The survival story of a 22-month-old boy from Pennsylvania has been hailed by doctors as extraordinary after his lifeless body was revived after it was found in an icy creek.

On March 11, Gardell Martin was playing with his brothers when he fell into an icy stream that runs near his family's home. The boy was swept away by the current, prompting his older brother Greg to run to the house screaming that he could not find his sibling.

The boys' mother Rose Martin first searched the property until she realized that her son may have fallen into the creek. She called 911 for help while her two older daughters walked downstream to search for their younger brother.

A neighbor eventually found Gardell in a tree branch with water gushing around the toddler almost a quarter of a mile away. The child did not have a pulse nor was he breathing. Ambulance crew arrived moments later and, finding that the boy had no pulse, gave him CPR.

For 101 minutes, the boy was continuously resuscitated in the ambulance, at a community hospital, while flying aboard a medical helicopter and in an emergency room at the pediatric wing of the Geisinger Medical Center.

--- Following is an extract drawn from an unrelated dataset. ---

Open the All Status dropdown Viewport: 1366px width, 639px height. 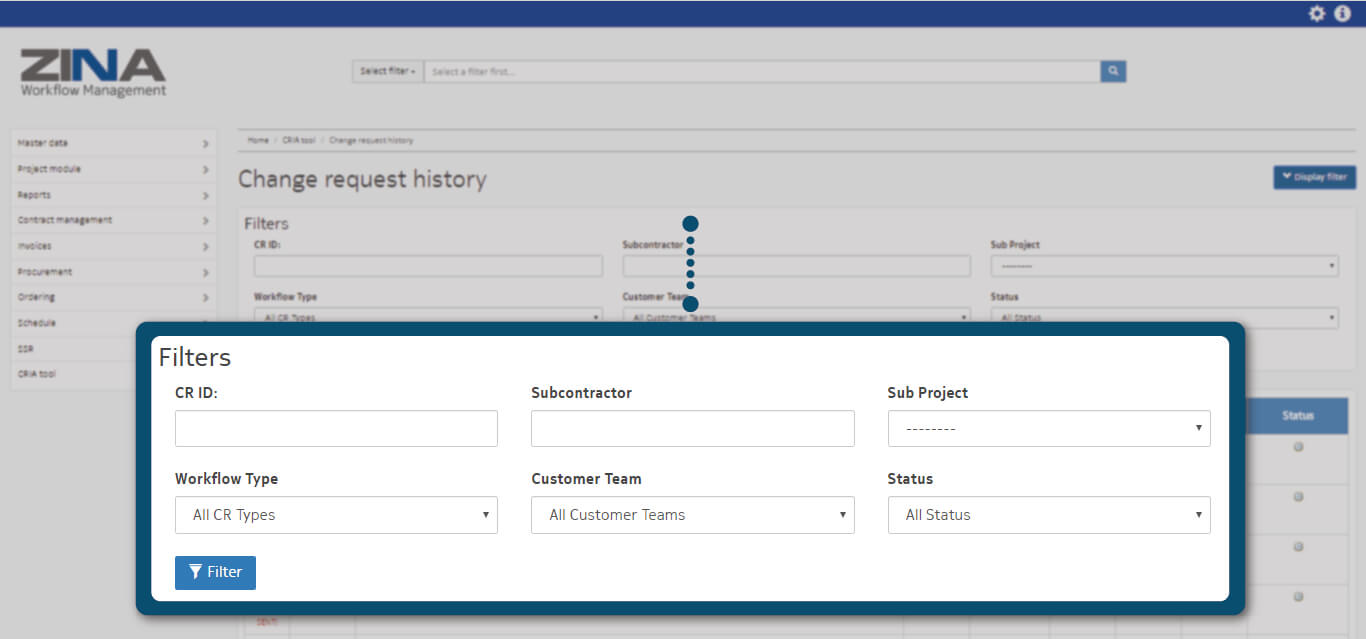pos(1048,515)
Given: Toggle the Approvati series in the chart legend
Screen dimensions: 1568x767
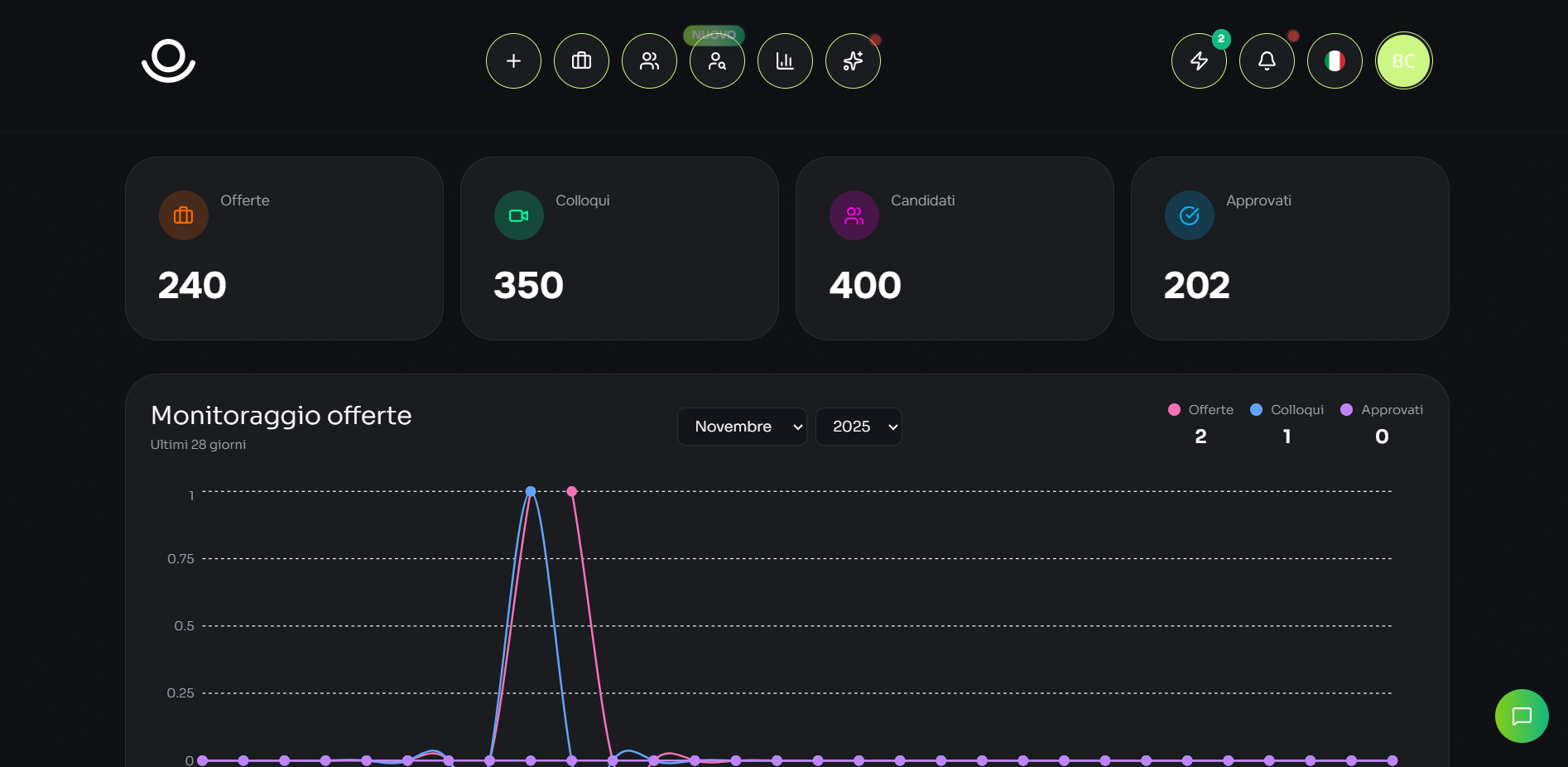Looking at the screenshot, I should 1382,409.
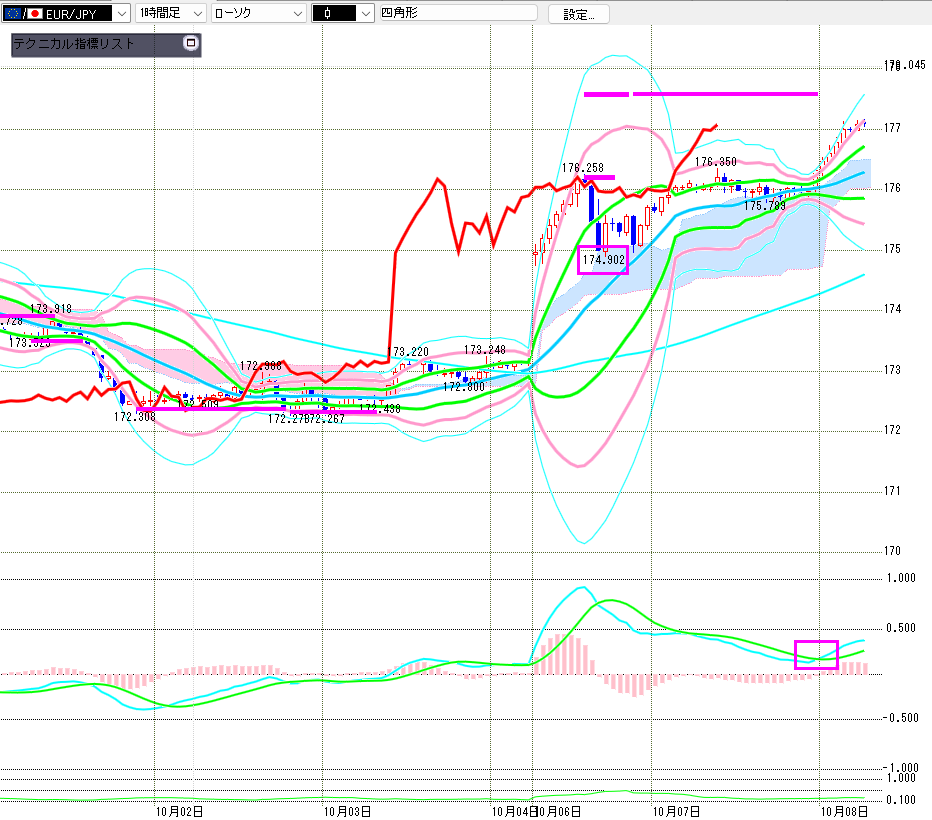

The temperature of Gardell's body was 77 degrees when he arrived at the hospital and this was over 20 degrees below normal. The boy's hypothermia, however, worked to his advantage as this dramatically slowed down his metabolism and helped protect his organs from cardiac arrest.

Frank Maffei, director of the Geisinger's Janet Weis Children's Hospital's pediatric intensive care unit took advantage of the boy's condition to save him and ordered that CPR continue while the boy's body was slowly warmed.

Finally, at around 82 degrees, the team detected a pulse and the boy's heart restarted. In a few hours, the boy regained consciousness. Remarkably, Gardell's brain function was also normal, which surprised the doctors.

"In my 23 years, I have not seen an hour-and-41-minutes comeback to this degree of neurological recovery," Maffei said, crediting people's efforts in bringing back Gardell to life. "That doesn't happen by accident. It happens because people are trained."

Alexandre Rotta from the UH Rainbow Babies and Children's Hospital in Cleveland said that Gardell's case shows how hypothermia can help protect the body when the heart stops. He explained that at 77 degrees, the body only requires 30 percent of the normal oxygen intake and this can help preserve the organs. Rotta added that this gave doctors more time to resuscitate the boy before a permanent organ damage occurred.